After recently re-launching its test of warning prompts on tweet replies that contain potentially offensive remarks, Twitter is now rolling out a new, updated version of the prompts, across both iOS and Android, which utilise an improved detection algorithm to avoid misidentification, while they also aim to provide more context and options to help users better understand what the warning alerts mean.


The new version of the prompt aims to be more helpful and polite, while also getting better at determining the meaning behind tweets.

As explained by Twitter:

“In early tests, people were sometimes prompted unnecessarily because the algorithms powering the prompts struggled to capture the nuance in many conversations and often didn’t differentiate between potentially offensive language, sarcasm, and friendly banter. Throughout the experiment process, we analysed results, collected feedback from the public, and worked to address our errors, including detection inconsistencies.”

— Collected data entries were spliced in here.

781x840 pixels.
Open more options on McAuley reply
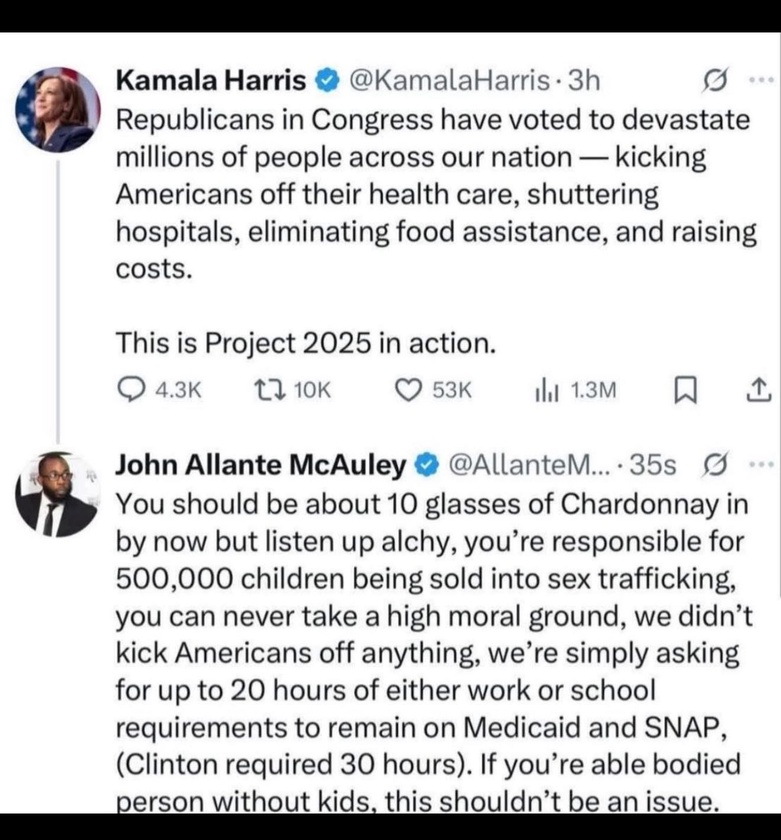tap(762, 465)
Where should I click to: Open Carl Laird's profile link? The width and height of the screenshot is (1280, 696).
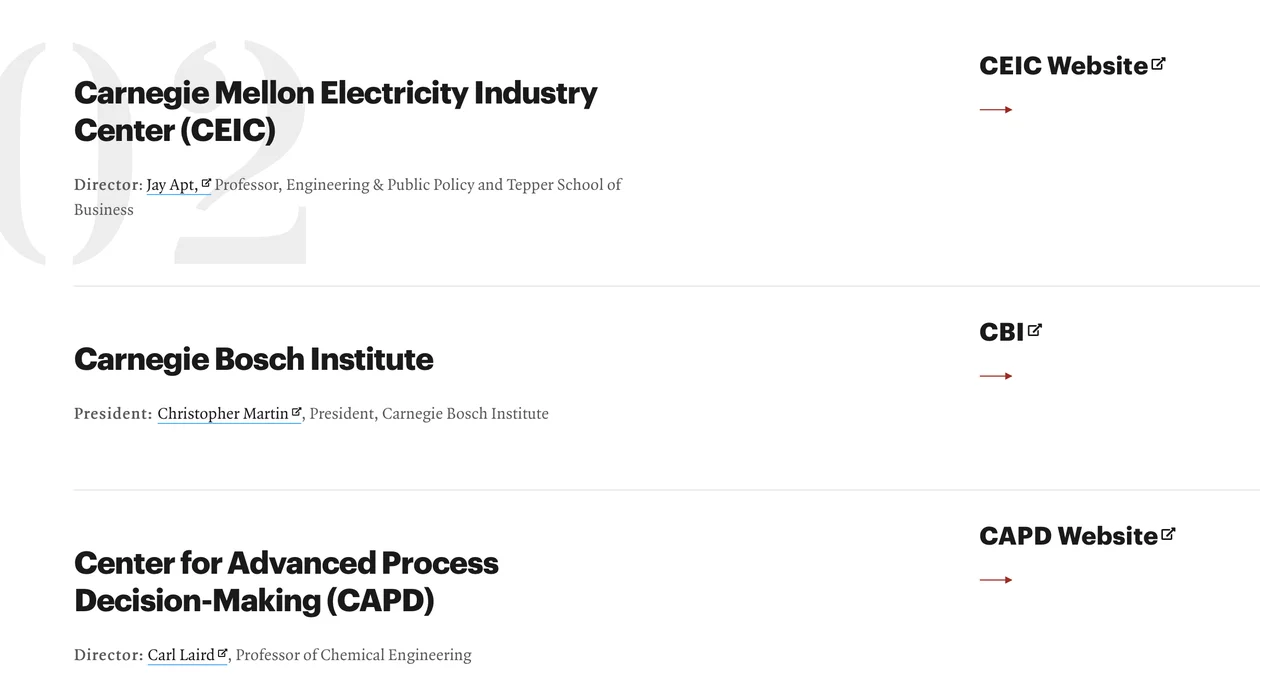tap(181, 655)
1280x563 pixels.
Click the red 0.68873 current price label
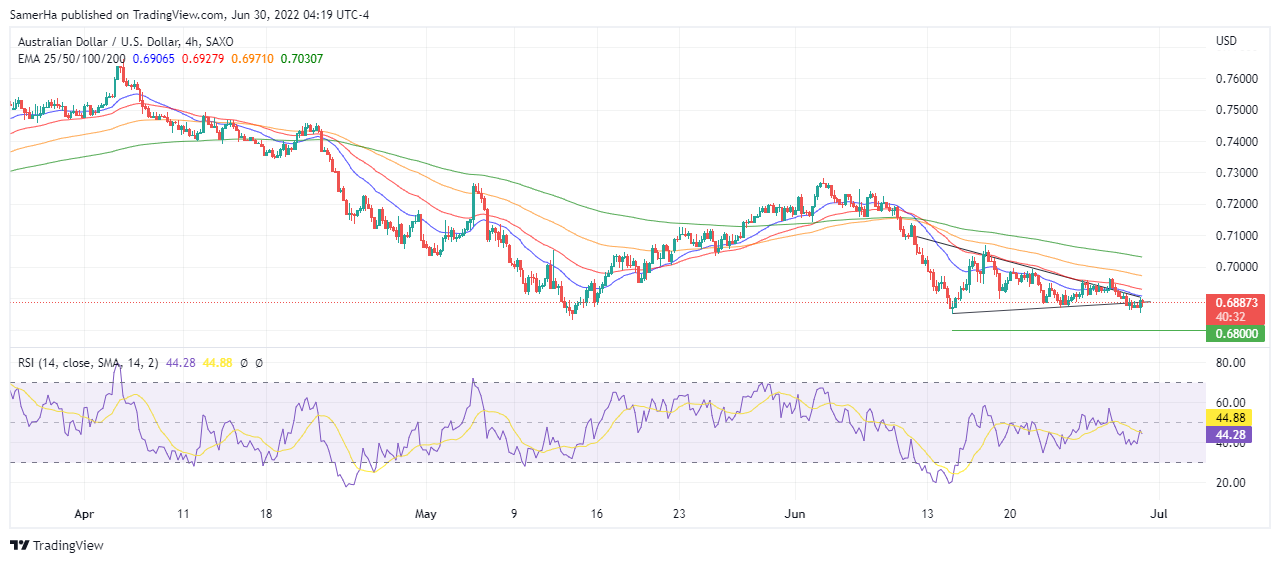[1235, 302]
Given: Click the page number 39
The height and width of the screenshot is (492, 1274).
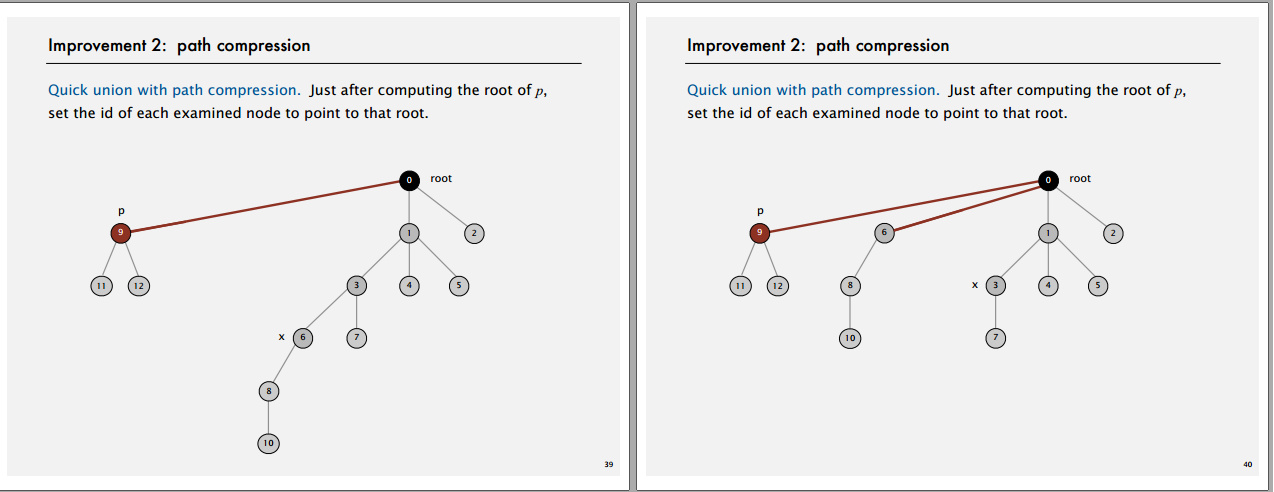Looking at the screenshot, I should click(x=609, y=465).
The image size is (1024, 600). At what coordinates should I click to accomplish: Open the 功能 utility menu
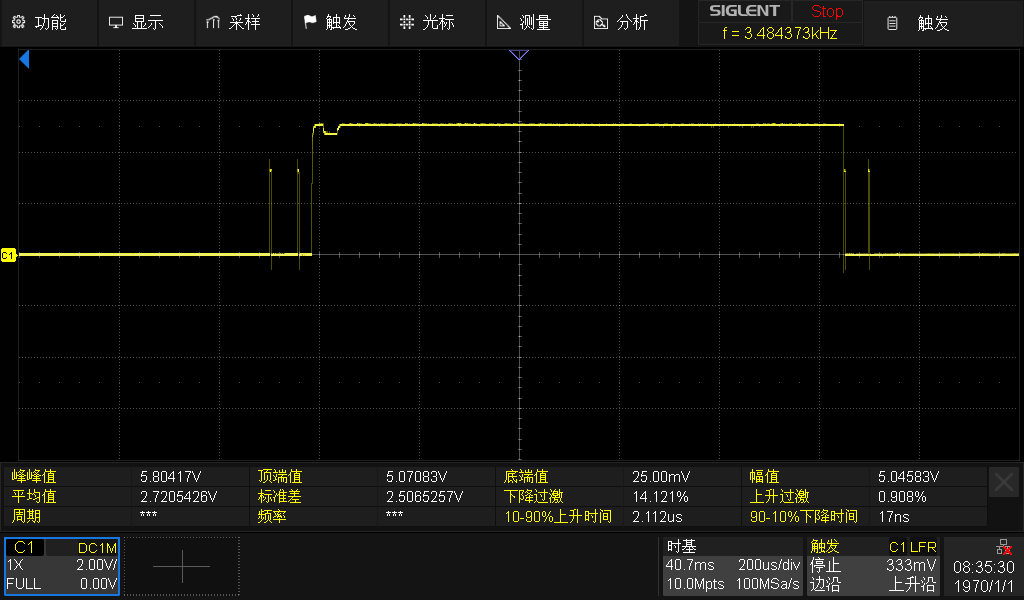(x=41, y=22)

That’s lead to a significant increase in performance throughout the initial test pool, which has now given Twitter the confidence to expand the option,

The updated offensive reply algorithm will now factor in things like the nature of the relationship between the author and replier (e.g. how often they interact) and will include better detection of strong language, including profanity, while the prompts themselves will now also provide more options to let users glean more context and provide feedback to Twitter about the alert.

Twitter says that, specifically, 34% of users in the initial tests for the new prompts ended up revising their initial reply, or decided to not send their reply at all, while users also, on average, posted 11% fewer offensive replies in future after being served the alert.


This hones in on a key element within the broader online engagement space, with research conducted by Facebook showing that basic misinterpretation plays a key role in exacerbating angst, with users often misunderstanding responses in exchange, sparking unintended conflict.

By adding an element of friction here, in simply asking users to re-assess their reply, that may well be enough, in many cases, to avoid further negative impacts, improving on-platform discourse overall.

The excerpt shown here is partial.